> **To do**: The lines from the start of the data through the line with "Image resolution: width=784" are to be returned verbatim; all later lines are to be omitted.

________________________

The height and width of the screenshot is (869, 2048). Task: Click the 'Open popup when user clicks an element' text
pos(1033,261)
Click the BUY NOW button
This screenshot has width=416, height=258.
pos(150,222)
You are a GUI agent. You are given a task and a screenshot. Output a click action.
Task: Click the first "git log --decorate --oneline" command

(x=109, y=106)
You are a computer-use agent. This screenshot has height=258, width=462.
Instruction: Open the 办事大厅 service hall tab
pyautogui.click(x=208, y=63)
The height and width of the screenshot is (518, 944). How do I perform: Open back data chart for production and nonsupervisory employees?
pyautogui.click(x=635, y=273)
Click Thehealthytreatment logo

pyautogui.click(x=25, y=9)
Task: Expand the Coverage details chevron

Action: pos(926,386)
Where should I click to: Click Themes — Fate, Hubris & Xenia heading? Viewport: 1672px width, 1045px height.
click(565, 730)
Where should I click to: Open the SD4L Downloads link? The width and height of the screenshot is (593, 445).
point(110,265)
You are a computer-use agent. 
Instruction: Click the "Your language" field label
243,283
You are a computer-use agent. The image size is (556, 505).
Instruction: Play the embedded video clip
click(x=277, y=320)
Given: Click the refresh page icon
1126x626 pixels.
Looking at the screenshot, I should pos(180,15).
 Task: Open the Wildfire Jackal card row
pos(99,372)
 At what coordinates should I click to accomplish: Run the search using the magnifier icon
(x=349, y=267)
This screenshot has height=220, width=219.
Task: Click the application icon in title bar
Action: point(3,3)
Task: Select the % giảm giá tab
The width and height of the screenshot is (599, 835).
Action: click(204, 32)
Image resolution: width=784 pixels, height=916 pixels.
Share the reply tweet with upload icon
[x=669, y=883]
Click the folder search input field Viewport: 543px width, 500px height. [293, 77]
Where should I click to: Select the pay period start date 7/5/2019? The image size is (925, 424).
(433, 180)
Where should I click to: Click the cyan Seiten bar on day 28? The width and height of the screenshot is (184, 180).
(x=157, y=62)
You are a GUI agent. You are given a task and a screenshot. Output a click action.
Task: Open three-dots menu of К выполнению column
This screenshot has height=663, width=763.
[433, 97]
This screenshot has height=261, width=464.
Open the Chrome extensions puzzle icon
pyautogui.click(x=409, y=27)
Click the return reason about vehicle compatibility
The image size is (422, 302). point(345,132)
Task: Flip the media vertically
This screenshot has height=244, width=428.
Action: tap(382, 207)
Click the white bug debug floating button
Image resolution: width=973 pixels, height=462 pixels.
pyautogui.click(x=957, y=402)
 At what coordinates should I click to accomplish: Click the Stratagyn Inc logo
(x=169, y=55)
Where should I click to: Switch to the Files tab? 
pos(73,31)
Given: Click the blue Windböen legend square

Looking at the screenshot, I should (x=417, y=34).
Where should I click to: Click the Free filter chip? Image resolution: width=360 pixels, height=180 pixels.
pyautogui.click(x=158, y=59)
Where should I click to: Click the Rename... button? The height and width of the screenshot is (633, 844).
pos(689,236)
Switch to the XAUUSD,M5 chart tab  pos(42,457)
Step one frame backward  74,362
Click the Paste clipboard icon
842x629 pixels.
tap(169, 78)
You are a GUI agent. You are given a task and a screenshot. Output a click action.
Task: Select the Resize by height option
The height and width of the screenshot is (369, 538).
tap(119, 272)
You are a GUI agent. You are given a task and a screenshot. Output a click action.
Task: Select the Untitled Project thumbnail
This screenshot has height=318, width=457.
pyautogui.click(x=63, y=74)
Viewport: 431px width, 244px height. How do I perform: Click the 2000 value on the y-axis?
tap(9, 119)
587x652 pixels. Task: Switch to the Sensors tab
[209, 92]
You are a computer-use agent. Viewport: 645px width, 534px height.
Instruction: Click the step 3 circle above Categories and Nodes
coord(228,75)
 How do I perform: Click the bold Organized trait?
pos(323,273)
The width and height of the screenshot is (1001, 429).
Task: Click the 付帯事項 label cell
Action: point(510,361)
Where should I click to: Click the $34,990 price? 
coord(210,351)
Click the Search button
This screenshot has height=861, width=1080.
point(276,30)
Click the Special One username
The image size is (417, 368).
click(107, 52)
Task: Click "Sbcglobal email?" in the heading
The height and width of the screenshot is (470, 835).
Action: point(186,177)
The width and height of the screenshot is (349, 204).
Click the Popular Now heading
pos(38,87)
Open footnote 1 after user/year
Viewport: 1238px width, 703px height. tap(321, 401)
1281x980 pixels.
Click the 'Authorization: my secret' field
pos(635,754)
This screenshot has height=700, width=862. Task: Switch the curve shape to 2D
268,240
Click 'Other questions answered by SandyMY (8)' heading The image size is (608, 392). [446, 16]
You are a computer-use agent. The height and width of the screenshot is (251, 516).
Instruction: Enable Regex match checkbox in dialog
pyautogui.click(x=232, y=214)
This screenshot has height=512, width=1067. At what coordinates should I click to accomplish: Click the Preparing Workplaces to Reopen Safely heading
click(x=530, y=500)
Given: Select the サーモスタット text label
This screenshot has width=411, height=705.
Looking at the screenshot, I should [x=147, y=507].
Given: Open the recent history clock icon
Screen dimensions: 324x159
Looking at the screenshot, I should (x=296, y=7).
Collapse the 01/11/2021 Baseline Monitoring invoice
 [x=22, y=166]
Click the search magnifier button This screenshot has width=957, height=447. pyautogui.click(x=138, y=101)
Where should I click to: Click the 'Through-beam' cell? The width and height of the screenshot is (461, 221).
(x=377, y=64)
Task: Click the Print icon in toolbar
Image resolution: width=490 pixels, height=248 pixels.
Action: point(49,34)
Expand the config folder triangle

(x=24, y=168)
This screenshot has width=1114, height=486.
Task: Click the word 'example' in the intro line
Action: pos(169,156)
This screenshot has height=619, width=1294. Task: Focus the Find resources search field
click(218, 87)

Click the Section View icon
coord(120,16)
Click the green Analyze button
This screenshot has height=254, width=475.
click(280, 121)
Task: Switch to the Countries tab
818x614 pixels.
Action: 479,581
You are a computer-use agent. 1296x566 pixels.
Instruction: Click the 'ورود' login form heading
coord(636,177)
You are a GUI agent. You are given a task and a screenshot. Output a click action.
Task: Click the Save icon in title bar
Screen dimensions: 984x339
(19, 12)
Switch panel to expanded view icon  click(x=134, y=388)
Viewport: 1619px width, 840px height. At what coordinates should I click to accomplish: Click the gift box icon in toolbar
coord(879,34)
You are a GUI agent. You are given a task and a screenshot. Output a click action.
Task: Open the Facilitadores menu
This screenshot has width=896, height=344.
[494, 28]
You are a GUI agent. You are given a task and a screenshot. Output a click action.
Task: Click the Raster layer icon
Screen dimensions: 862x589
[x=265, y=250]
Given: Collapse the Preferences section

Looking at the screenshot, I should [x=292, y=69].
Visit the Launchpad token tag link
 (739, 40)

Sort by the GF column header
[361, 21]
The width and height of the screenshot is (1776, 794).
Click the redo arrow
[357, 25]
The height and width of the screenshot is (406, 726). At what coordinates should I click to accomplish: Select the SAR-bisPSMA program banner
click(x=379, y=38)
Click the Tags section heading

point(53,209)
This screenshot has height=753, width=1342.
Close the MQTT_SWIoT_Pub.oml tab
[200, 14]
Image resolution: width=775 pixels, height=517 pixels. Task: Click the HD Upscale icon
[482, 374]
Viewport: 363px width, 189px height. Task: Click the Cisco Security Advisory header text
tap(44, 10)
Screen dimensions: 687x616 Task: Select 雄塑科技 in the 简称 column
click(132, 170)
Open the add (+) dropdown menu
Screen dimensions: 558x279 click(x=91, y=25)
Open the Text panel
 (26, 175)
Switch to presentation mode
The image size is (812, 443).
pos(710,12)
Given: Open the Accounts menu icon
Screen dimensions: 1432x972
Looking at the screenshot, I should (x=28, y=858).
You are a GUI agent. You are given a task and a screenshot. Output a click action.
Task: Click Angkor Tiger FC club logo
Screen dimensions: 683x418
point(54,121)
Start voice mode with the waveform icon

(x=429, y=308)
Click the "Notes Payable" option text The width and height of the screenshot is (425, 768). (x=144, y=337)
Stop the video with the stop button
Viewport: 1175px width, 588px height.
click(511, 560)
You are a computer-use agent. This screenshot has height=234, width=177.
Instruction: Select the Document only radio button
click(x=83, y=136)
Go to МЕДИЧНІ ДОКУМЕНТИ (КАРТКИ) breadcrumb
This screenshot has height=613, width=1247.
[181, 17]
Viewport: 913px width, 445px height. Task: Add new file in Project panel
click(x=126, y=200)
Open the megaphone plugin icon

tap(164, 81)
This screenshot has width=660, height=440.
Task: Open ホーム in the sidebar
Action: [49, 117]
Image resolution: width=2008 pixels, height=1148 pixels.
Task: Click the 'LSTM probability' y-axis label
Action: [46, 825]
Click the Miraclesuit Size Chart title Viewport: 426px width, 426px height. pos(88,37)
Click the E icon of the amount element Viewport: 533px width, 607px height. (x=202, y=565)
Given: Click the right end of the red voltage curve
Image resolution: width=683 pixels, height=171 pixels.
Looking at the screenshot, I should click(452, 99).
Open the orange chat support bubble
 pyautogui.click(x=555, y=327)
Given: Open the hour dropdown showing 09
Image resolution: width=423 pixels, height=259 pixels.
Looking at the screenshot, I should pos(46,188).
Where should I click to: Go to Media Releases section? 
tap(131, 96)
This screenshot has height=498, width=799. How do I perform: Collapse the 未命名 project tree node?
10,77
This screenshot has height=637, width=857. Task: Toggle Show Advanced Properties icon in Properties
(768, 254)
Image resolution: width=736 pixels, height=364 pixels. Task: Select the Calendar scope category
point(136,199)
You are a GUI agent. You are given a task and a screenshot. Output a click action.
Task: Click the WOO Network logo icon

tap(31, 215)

________________________

> **Exercise output**:
The height and width of the screenshot is (869, 2048). Task: Click the 'Open popup when user clicks an element' text
pos(1033,261)
Click the BUY NOW button
This screenshot has width=416, height=258.
pos(150,222)
You are a GUI agent. You are given a task and a screenshot. Output a click action.
Task: Click the first "git log --decorate --oneline" command

(x=109, y=106)
You are a computer-use agent. This screenshot has height=258, width=462.
Instruction: Open the 办事大厅 service hall tab
pyautogui.click(x=208, y=63)
The height and width of the screenshot is (518, 944). How do I perform: Open back data chart for production and nonsupervisory employees?
pyautogui.click(x=635, y=273)
Click Thehealthytreatment logo

pyautogui.click(x=25, y=9)
Task: Expand the Coverage details chevron

Action: pos(926,386)
Where should I click to: Click Themes — Fate, Hubris & Xenia heading? Viewport: 1672px width, 1045px height.
click(565, 730)
Where should I click to: Open the SD4L Downloads link? The width and height of the screenshot is (593, 445).
point(110,265)
You are a computer-use agent. 
Instruction: Click the "Your language" field label
243,283
You are a computer-use agent. The image size is (556, 505).
Instruction: Play the embedded video clip
click(x=277, y=320)
Given: Click the refresh page icon
1126x626 pixels.
Looking at the screenshot, I should pos(180,15).
 Task: Open the Wildfire Jackal card row
pos(99,372)
 At what coordinates should I click to accomplish: Run the search using the magnifier icon
(x=349, y=267)
This screenshot has height=220, width=219.
Task: Click the application icon in title bar
Action: point(3,3)
Task: Select the % giảm giá tab
The width and height of the screenshot is (599, 835).
Action: click(204, 32)
Image resolution: width=784 pixels, height=916 pixels.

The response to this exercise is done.